How much does she currently pay for childcare? Is it much less than she would pay at a professional establishment? Is the woman who cares for her child licensed to watch children professionally or is it simply two people doing one another a favor - one needs affordable child care and the other needs to be able to earn money at home?

If she is paying a small amount in comparison to what she would pay elsewhere but she feels like it is a safe, comfortable environment for her child she should pay for the lamp, no questions asked. If it is about the same cost as enrolling the child in daycare and she is leaving her child with someone who is unlicensed she might want to tell her to pay for her own lamp and send her child to a more professional environment during the day.

As a person who runs an in-home daycare, I think the childcare provider was way out of line. If I’m not watching, it’s my own damn fault. I don’t let the kids play where they can hurt my stuff or get hurt by it, generally. I did once have my favorite coaster-holder broken (it’s made of resin, and I was able to glue it back together) because I let the kid play with it thinking it was neigh-on indestructible. Nope. It never would have occurred to me to charge the parent for it. I’d be too afraid of pissing off the parent and losing the client.

If you’re my friend and you come over to hang out with your kid and your kid breaks something, that’s another story. I still wouldn’t *ask *you to pay for it ('cause I’m a wimp), but I’d be rather miffed if you didn’t offer to. But that’s because it’s your job to watch him while you’re here, even if I generally watch him when you’re not.

But, at the end of the day, it doesn’t matter who’s right. What matters is who’s more attached to this childcare arrangement: if it’s important to the mom to give the kid continuity of care in a small group environment with someone she trusts, she’d better pay it. It’s obvious that the $80 is more important to the provider than keeping her client.

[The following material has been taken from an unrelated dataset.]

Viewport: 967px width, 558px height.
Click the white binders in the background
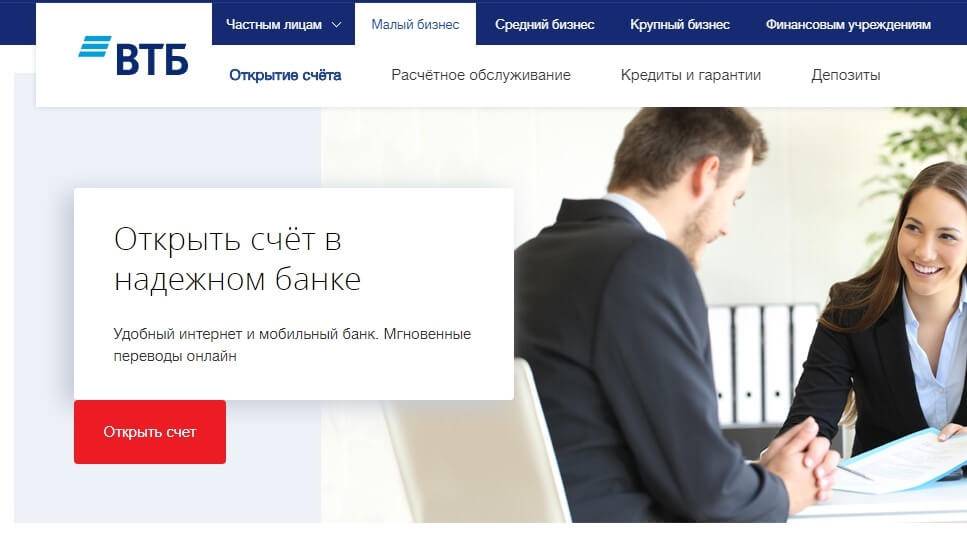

I am not quite sure what she pays. It is a neighbor of her father’s but no one has a personal relationship. My friend has used organized day care centers and didn’t like them as much as the “personal attention” she felt she was getting with this woman. I question such personal attention when it appears the children aren’t watched or have access to breakable items.

You are right of course but it seems like extortion to me.

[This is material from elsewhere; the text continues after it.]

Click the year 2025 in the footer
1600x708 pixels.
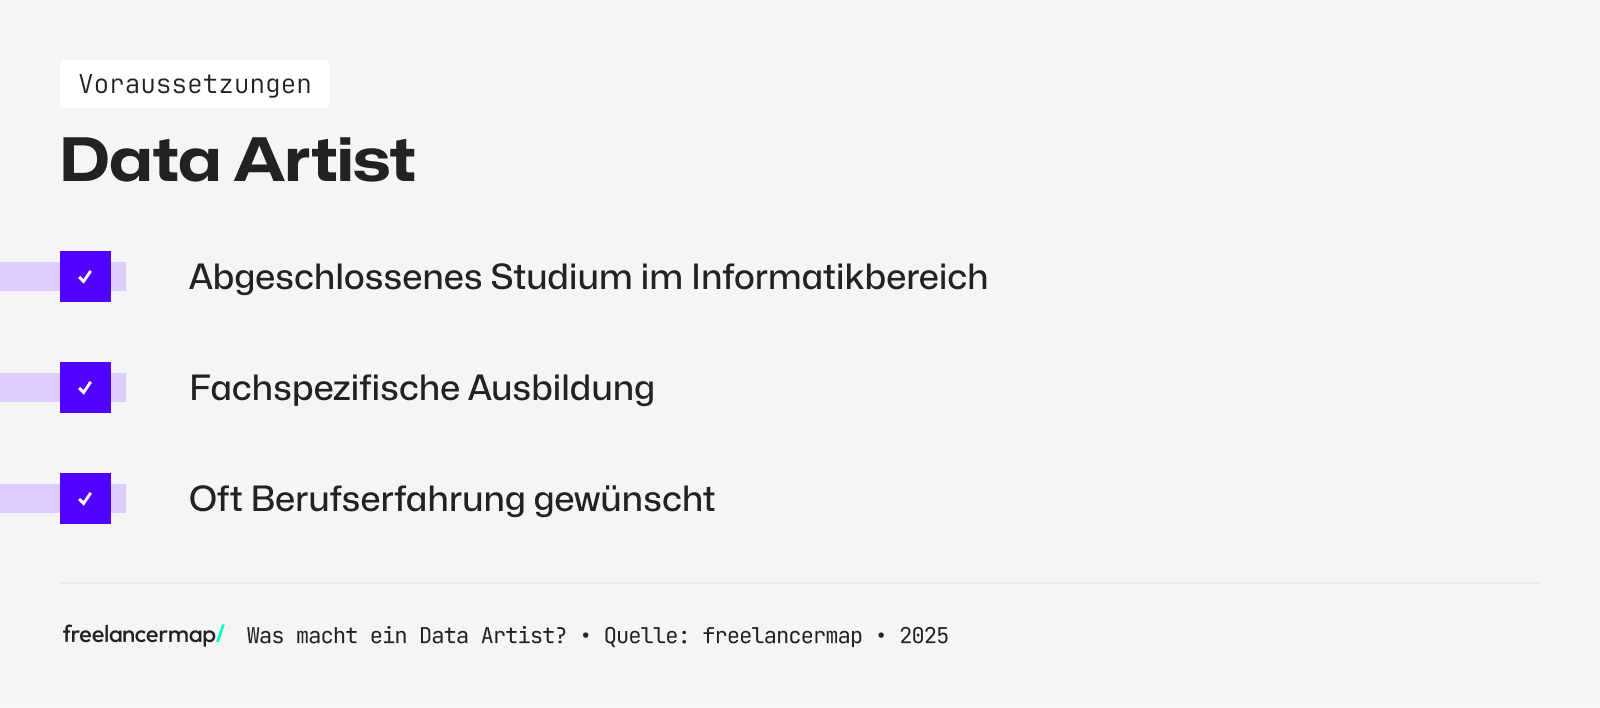coord(923,636)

Kids can break stuff in a nanosecond even when watched very carefully.

She runs a daycare and she had an $80 lamp in a place accessible by a 3-year-old? :dubious:

I don’t run a daycare, but I do have a 3-year-old, and except for heavy, difficult-to-relocate items such as the television set, I don’t keep expensive stuff around where she can potentially destroy it. I kind of thought this was a no-brainer.

Right. That’s why people childproof their homes when small children are around.

This situation describes what Dave Ramsey calls stupid tax. B was assessed the tax by needing to buy a new lamp. B attempted to pass the tax onto A.

Isn’t your friend insured for this sort of thing? In the Netherlands, everyone is obliged to have a personal “legal responsability”-insurance. Costs everyone about 40 dollars a month, and it would pay for exactly this kind of damage.

And doesn’t the day-care mom have an home-insurance?

In Spain there would be neither a “legal responsibility” insurance that paid for this, not a home insurance that would cover a broken lamp. Mentioning it because in general the Netherlands and Spain are more likely to have similar legislation than either and the USA.

What StG and WhyNot said, otherwise. I’m 6 and 8 years older than my brothers, the house was as childproof as we could think of making it, and we still got the occasional bruise or broken item. You get kids, shit happens, so long as there’s no blood it’s no big deal. And if you are taking care of kids in your house (your kids or somebody else’s), keeping fragile things and kids out of each other’s reach is* your* responsibility.

If the kid had gotten into the medicine cabinet, would the carer have the gall to try and charge the mom for the pills?

Overseeing 5 kids in the home? I’d ask the friend which she thought more expensive, the lamp or a visit from the licensing division of health and human services.

Of course, I wouldn’t keep my kid there any longer after posing the question.